I don't know what you didn't understand, but that actually just proves my point. Posts are bound to an IP (& email), and IPs (& email) are considered as private data, i.e. data which can be used to "directly or indirectly" identify you ("personal identifiers", "online identifiers"), thus, posts are personal data, because per definition this is data which relates to an "identifiable person who can be directly or indirectly identified in particular by reference to an identifier".
The thing here now comes in another wording - companies can decide if they want to provide a minimalistic data export (containing user provided data only such as email) or a full data export containing everything, including user-generated content.
Anyways, just looking at any major company handling data access and data portability would have shown you how it's meant, but he, I guess, Google, Facebook, Tinder and all those tech-companies with heavy user-generated content haven't understood GDPR aswell, right? They are probably just providing your generated content to you because it's fun I assume.
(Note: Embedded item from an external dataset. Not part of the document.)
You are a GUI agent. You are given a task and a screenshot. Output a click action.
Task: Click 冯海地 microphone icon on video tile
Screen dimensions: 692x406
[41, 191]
Tons of traffic and data storage, sharing their precious collected stuff with you. Ever thought about why they do that? Not like they have anything to gain from it.
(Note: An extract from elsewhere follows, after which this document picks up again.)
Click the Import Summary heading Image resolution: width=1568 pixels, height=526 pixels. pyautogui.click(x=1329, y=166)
Actually, the fun part is, that these data exports existed even pre GDPR on many services. Some weren't free, some not in digital form, but whatever. You could have migrated your data including user-generated content prior to GDPR, but with GDPR you have a right to demand for it - in a structured, machine readable way. However, it's the companies decision if they want to fulfill your demand.
I don't know how it was regulated before GDPR, or if it was regulated at all, but for a fact, GDPR does include that.